He's at the Cato Institute, and he writes regularly for Forbes Magazine.
That's at forbes.com.
And this one is great.
U.S. should stay out of Iraq and leave the fight to others.
Thanks very much for coming back on the show.
How are you doing, Doug?
Doing okay.
How about yourself?
I'm doing real good.
And especially now, I'm very happy to have you on the show here to state this case, because not only are you really libertarian on the issue, you actually know what you're talking about when it comes to who's who and what's what and when in the Iraq war.
And so that's always very important when it comes to addressing these things and really making a bulletproof case like you do.
So, well, how about it?
Don't we have to go save the Yazidis or something?
Well, this is the fourth president in a row who's come up with a reason to go to war there.
None of the others have ended up well.
There's no reason to believe this one will.
I mean, the Yazidis already are getting away.
So if that was the answer, you know, then presumably we solved the problem.
Instead, the president has said, basically, he's got to protect anywhere in Iraq where there are American personnel, which means anywhere, you know, which sounds to me like it's a real war as opposed to anything he's suggested so far.
Right.
And, you know, this is the thing, actually.
And I said this for a week or something on the show, and then I just forgot it as my best talking point, which was he three or four weeks ago or five weeks ago.
Right.
Not long after the fall of Mosul at all.
He went out and gave a talk on the White House lawn in front of the helicopter there before going to a fundraising trip or something.
And one of the things that he ticked off on his fingers was we will not let there be a safe haven for terrorists in Iraq, which means as long as there's an angry Sunni with a rifle, as long as there's a Sunni insurgency of any kind, then that counts as terrorism.
And he's got a blank check to bomb him.
He's been saying that all along here.
Yeah.
The irony is that he's calling them terrorists.
I mean, these are nasty folks.
I certainly don't like them, but they're acting like a government, frankly, not a terrorist group.
They want to control territory.
That means there's a return address and they haven't been attacking us because they know there's no way they can survive if the U.S. would come after them.
So what he's trying to do, actually, is turn them into a terrorist group, because what he will do is make us their enemies, in which case they've got to strike at us.
I mean, it's completely counterproductive policy.

------------------------------------------------

▶ [Complete the following]
1: Say whether each of these statements agrees with the interview transcript, answering yes or no and quoting the words that decide it: (a) Doug writes regularly for Forbes Magazine; (b) Doug says the Yazidis are still trapped with no way out; (c) Doug says the group being called terrorists wants to control territory.
2: Duplicate the part of the interview transcript that opens with the words containing "That's at forbes.com." and closes with "like you do.".
The listing that follows is not required for anything asked about the interview transcript.

▶ [Information supplied]
------------------------------------------------

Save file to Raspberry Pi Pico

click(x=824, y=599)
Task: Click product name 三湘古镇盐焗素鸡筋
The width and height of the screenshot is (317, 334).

------------------------------------------------

▶ [Results for the exercise]
1:
(a) Yes: "he writes regularly for Forbes Magazine."
(b) No: "the Yazidis already are getting away."
(c) Yes: "They want to control territory."

2:
That's at forbes.com.
And this one is great.
U.S. should stay out of Iraq and leave the fight to others.
Thanks very much for coming back on the show.
How are you doing, Doug?
Doing okay.
How about yourself?
I'm doing real good.
And especially now, I'm very happy to have you on the show here to state this case, because not only are you really libertarian on the issue, you actually know what you're talking about when it comes to who's who and what's what and when in the Iraq war.
And so that's always very important when it comes to addressing these things and really making a bulletproof case like you do.